-- GIVEN PASSAGE --
- - - - - - -
Progressives need their interdependence day. 

Just as with Brexit, the US Presidential election result will have the pundits writing about a mass rejection of globalisation. The far right is on the rise, and immigration and tax avoidance are the popular targets.

The benefits of globalisation, especially for alleviating poverty, are quickly forgotten. The public demands that national leaders answer their fears. This has presented social democrats with a staggering challenge, a challenge that remains unanswered. How can social democratic politicians in a national government bring balance to an international market?

The Donald Trumps of this world have thrived on talk of closing borders. But in fact, it is the competitive nature of nation states that makes it hard to address the balance. For example, instead of co-operating together on tax, countries compete to have a tax system that is seen as the most attractive to business. In 2013, developing countries lost $1.1 trillion in tax evasion and illicit finance. The rate of those losses increases at double the rate of global GDP.

The free flow of capital led, in part, to the 2008 financial crisis. The obvious solution is international capital controls. Yet this isn't even debated by social democrats.
- - - - - - -
-- EXTRACTED MATERIAL --
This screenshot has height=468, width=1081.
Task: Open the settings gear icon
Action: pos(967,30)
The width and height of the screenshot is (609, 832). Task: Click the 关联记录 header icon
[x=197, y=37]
- - - - - - -
-- OBJECTIVES --
1: Summarize the passage about globalization and social democrats in two sentences.
2: According to the passage about globalization, how much did developing countries lose in tax evasion and illicit finance in 2013?
3: Carry on the passage about globalization and social democrats, starting after its final sentence.

-- RESPONSES TO THE TASKS --
1: After Brexit and the US presidential election, commentators expect to write about a mass rejection of globalization as the far right rises on immigration and tax avoidance, and social democrats have yet to answer how a national government can bring balance to an international market. Competition between nation states, such as over attractive tax systems, makes that balance hard, and although the free flow of capital partly led to the 2008 financial crisis, social democrats do not even debate international capital controls.

2: $1.1 trillion.

3:
Then take migration, the far right's favourite stick to beat social democrats with. With the possible exception of North Korea, what nation state hasn't had migration throughout its existence? 

This is social democracy’s Gordian Knot. We believe government should bring balance to the market. Meanwhile, those who feel powerless by globalisation demand protection through strengthened nations, which can lead to culturism and worse, racism. They point at “them” and demand borders and walls to protect “us”. Such a stance leaves us institutionally divided at a time when humanity needs to co-operate globally to address the world's financial challenges. 

In fact, the modern concept of nation state is a 17th century institution designed for war, not regulating trade. Hobbes' Leviathan rooted the social contract in security. As European monarchs realised that embracing capitalism and scientific exploration could expand their power, the need to separate “us” from “them” became pertinent. The seventeenth century only had three single years without war between European nations - indeed, as the oldest among us remember first hand, war ravaged Europe until 1945. Nationalism became a useful means for colonial subjects to resist imperial rule. 

Today, the founding purpose of the nation state has never been less relevant. Since 1945, no UN recognised nation state has been conquered and ceased to exist. Even prior to 1945, the last serious international war in South America ended in 1941. Today conflict is mostly within nations (think Syria's civil war) or limited to border skirmishes and armed interventions. Only Africa provides more numerous exceptions to this trend.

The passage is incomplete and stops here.